On 4 March 2011, Hassli signed with the Vancouver Whitecaps FC of Major League Soccer as the team's first designated player. Swiss media reported that Hassli was granted an early contract termination by FC Zürich, allowing him to leave on a free transfer to Vancouver. He made his debut for the Whitecaps on 19 March 2011, in a game against Toronto FC, scoring two of his team's four goals, one of which was the club's first goal in MLS competition. Hassli scored a penalty kick against the New England Revolution on 6 April and was ejected from the match for his celebration. He had removed his jersey, revealing another jersey underneath, and was sent off with his second yellow card of the match. It was his second match ejection and suspension in three appearances for the Whitecaps.

On 11 June, Hassli scored twice in a 2–2 draw against Seattle Sounders FC: the first from the penalty spot; the second a volley from an apparently harmless position on the right edge of the 18 yard box that flew into the top left hand corner. The latter was called one of the best goals in MLS history.

In a May 2012 Canadian Championship match against Toronto FC, Hassli scored with a volley in stoppage time. The goal was nominated for the 2012 FIFA Puskás Award.

=== Toronto FC ===
On 20 July 2012, Hassli was traded from the Whitecaps to Toronto FC in exchange for a first-round pick in the 2014 MLS SuperDraft and an international roster spot. Hassli remained a Designated Player for Toronto FC, with Toronto needing a replacement for Danny Koevermans who suffered an ACL injury. Hassli made his debut for Toronto on 4 August, in a 2–1 loss at the hands of Chicago Fire, Hassli was subbed out in the 61st minute for Andrew Wiedeman. Hassli scored his first goal for Toronto in his second game as a red on his home debut against Portland Timbers 15 August, the game ended in a 2–2 home draw.

=== FC Dallas ===
On 4 February 2013, Hassli was traded from Toronto FC to FC Dallas in exchange for a second-round 2014 MLS SuperDraft pick. Hassli and FC Dallas mutually parted ways ahead of the 2014 season.
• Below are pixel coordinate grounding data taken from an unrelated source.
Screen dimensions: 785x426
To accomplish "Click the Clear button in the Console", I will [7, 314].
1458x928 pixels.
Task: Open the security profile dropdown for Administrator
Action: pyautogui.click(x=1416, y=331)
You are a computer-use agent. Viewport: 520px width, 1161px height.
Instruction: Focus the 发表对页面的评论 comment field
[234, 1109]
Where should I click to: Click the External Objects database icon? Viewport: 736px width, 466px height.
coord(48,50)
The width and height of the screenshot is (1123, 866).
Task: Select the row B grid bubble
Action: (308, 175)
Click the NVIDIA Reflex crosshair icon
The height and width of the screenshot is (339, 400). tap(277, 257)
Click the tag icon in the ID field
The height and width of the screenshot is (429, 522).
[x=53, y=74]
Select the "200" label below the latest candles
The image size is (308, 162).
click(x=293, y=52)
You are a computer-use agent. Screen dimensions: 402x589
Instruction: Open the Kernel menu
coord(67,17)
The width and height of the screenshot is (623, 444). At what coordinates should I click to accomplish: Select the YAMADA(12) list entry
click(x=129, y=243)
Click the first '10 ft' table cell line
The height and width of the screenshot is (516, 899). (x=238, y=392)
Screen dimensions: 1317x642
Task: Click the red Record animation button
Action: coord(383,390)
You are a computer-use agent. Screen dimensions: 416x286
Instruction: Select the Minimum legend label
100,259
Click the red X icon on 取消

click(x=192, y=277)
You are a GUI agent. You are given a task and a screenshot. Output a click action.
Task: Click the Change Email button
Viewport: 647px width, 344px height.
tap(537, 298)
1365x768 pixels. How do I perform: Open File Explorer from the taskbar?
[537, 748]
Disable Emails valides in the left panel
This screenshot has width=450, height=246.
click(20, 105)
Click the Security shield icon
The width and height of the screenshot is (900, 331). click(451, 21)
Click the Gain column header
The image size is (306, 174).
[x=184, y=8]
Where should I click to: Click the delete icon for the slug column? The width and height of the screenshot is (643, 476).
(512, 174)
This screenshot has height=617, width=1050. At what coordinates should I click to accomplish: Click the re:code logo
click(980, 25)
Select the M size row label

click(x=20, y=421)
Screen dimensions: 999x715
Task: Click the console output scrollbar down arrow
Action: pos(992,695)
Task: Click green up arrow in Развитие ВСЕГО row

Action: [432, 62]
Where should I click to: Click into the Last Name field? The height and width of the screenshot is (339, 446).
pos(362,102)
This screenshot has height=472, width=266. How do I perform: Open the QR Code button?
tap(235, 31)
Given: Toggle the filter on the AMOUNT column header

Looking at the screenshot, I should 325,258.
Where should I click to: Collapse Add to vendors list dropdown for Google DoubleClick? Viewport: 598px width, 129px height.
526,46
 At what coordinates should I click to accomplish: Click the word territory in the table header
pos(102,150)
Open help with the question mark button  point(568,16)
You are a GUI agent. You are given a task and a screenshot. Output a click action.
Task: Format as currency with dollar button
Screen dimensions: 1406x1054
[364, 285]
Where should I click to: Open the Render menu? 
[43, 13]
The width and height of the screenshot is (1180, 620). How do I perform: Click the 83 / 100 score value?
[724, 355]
=== San Antonio Scorpions ===
On 18 March 2014, the San Antonio Scorpions announced that Hassli had signed for the 2014 season. The franchise ceased operations following the 2015 season.

=== Las Vegas Legends ===
On 2 December 2014, Hassli made his only appearance for indoor squad Las Vegas Legends against Ontario Fury in the Major Arena Soccer League (MASL).